American baseball player (born 1935)

Kenneth Lee Hamlin (born May 18, 1935) is an American former Major League Baseball shortstop /second baseman. He was signed by the Pittsburgh Pirates as an amateur free agent on June 3, 1957, and played for the Pirates (1957, 1959), Kansas City Athletics (1960), Los Angeles Angels (1961), and Washington Senators (1962, 1965–66).

==Career==
Born in Detroit, Hamlin attended Western Michigan University. He made his big league debut for the Pirates two weeks after he signed with them, but only played in five games for them in his two short stays there. He was traded to the Kansas City A's as part of a multi-player deal that headlined pitcher Dick Hall and catcher–third baseman Hal Smith on December 9, 1959.

He was a good fielder but not strong with the bat. He was in the starting lineup in 366 of the 468 major league games he played in. He received most of his playing time with weaker teams, including the 1960 A's (58–96), 1962 Senators (60–101), and 1965 Senators (70–92).

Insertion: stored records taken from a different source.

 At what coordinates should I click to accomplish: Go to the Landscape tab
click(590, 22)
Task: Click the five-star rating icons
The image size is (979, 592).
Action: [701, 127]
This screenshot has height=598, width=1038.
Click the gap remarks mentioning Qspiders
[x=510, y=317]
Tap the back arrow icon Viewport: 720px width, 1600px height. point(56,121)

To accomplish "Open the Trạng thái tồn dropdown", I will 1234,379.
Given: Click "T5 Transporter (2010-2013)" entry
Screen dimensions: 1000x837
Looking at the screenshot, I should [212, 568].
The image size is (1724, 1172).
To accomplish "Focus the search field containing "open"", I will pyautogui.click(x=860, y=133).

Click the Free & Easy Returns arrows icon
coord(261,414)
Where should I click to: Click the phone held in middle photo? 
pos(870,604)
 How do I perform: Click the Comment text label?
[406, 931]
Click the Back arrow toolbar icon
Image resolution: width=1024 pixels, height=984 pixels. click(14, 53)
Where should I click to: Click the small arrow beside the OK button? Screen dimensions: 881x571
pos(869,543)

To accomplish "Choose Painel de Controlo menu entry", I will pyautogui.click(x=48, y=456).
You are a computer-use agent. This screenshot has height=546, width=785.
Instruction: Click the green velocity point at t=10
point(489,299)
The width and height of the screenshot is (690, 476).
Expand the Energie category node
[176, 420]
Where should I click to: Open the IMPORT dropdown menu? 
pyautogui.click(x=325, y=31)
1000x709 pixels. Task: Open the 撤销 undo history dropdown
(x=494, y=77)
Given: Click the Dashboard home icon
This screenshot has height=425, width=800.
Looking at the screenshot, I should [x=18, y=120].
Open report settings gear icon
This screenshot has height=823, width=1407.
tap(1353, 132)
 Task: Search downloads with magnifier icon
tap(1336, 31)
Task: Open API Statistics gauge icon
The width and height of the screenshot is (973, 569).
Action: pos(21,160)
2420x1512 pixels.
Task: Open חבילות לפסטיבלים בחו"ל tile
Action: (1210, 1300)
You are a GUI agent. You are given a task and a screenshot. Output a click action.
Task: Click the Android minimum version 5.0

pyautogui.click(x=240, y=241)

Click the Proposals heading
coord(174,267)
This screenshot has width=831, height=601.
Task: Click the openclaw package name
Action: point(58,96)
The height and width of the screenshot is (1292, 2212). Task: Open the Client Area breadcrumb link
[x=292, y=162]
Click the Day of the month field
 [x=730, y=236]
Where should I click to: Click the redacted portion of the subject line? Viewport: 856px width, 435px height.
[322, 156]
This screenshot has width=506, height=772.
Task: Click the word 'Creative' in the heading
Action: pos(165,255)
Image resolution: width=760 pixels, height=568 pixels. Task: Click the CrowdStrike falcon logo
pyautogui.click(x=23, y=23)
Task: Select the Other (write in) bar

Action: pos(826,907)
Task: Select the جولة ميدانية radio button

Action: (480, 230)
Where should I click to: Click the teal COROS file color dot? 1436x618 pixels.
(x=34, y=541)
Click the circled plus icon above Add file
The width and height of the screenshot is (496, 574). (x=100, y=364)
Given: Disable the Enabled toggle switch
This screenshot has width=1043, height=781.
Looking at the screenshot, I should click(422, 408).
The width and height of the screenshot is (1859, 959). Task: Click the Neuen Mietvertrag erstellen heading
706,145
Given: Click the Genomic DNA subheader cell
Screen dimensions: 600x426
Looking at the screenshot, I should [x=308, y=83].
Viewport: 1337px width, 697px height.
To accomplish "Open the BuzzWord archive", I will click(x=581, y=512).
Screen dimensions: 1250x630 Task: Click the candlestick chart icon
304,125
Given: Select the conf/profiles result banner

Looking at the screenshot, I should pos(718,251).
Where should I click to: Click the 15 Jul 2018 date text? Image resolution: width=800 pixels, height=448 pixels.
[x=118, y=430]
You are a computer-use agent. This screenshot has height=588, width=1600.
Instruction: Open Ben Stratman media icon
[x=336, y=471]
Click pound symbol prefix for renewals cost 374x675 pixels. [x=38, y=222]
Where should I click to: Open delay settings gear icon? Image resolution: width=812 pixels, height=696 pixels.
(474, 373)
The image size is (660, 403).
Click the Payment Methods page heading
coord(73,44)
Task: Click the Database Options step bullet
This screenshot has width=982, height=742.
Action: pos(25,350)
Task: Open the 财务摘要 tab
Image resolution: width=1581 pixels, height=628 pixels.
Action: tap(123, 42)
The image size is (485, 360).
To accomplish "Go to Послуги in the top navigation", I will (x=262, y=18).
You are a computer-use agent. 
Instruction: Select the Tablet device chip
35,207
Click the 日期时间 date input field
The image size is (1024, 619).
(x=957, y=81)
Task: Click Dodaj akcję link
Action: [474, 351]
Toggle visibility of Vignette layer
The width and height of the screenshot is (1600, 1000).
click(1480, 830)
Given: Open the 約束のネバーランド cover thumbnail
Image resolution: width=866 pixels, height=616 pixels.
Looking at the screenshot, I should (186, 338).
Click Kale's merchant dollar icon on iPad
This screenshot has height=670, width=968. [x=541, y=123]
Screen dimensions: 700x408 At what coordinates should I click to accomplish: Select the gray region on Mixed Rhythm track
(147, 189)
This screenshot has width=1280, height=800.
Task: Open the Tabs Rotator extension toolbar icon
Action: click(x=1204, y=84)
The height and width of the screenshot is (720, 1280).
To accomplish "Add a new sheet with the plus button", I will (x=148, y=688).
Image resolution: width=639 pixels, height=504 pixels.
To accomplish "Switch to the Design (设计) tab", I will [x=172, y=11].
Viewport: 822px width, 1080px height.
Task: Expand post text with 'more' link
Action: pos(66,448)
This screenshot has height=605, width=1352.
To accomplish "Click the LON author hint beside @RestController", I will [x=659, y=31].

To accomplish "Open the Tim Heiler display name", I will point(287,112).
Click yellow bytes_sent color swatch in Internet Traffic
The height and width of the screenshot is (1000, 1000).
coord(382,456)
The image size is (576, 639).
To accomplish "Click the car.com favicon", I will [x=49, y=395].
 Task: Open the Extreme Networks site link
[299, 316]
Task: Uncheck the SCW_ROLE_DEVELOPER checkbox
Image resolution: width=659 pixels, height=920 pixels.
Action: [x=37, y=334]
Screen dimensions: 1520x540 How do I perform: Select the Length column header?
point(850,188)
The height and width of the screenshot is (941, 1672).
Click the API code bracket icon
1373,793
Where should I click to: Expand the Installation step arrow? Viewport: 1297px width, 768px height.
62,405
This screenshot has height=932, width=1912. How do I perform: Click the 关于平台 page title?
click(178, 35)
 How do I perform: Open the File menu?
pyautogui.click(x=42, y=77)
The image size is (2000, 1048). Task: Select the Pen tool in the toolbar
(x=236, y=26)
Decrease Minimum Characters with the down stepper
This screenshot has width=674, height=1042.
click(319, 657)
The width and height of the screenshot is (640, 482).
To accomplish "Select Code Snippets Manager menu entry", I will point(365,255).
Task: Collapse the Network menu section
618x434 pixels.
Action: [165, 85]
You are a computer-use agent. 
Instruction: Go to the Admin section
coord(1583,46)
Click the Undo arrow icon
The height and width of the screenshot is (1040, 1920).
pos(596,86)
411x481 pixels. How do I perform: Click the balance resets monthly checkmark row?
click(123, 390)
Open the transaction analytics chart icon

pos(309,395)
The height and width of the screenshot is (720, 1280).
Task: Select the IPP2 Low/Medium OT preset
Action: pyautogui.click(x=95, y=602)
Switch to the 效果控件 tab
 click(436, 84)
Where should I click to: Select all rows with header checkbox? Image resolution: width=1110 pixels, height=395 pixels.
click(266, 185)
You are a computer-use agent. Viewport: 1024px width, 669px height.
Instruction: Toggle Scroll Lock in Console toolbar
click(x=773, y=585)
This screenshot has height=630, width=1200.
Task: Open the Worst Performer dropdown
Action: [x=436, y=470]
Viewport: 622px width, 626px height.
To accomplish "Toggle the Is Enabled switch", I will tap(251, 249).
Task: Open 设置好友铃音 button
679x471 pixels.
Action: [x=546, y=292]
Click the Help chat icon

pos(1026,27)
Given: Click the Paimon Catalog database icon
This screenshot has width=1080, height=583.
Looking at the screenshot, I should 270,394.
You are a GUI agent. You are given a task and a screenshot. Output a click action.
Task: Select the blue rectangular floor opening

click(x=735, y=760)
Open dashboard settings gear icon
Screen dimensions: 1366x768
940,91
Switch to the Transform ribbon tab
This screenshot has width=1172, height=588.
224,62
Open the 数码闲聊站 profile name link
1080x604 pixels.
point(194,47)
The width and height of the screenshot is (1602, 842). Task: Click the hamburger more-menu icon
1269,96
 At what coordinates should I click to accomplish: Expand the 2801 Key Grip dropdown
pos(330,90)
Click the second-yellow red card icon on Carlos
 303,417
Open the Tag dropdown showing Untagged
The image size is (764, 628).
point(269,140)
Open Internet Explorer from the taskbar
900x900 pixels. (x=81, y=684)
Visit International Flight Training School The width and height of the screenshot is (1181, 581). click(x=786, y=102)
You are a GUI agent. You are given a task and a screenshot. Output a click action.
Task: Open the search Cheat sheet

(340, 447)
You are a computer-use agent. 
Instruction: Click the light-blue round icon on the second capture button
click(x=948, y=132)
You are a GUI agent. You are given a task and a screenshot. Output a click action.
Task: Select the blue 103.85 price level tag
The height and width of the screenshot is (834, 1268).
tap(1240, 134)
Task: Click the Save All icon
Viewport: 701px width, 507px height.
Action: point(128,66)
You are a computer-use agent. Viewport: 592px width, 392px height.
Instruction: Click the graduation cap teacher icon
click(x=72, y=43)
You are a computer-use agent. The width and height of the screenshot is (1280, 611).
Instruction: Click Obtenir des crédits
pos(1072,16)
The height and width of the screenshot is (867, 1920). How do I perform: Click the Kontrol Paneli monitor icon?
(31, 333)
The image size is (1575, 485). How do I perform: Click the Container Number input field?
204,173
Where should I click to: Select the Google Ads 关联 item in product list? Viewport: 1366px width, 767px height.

Career totals include 323 hits, 11 home runs, 89 runs batted in, 372 runs scored, a .241 batting average, a .304 on-base percentage, and a slugging percentage of .311. His lifetime fielding percentage was .963, which was right around the league average during his era.

Career highlights include:
- hit two home runs with four RBI vs. the Detroit Tigers (July 19, 1965)
- one 5-RBI game, including a grand slam and a run-scoring double vs. the Boston Red Sox (July 27, 1962 – game 2)
- two 4-hit games...4 singles vs. the Washington Senators (August 9, 1960 – game 2) and two singles and two doubles vs. the Detroit Tigers (July 2, 1965)
- seventeen 3-hit games

In his retirement years, Hamlin founded and ran Tall Timbers, a sports camp with a baseball emphasis, in Climax, Michigan.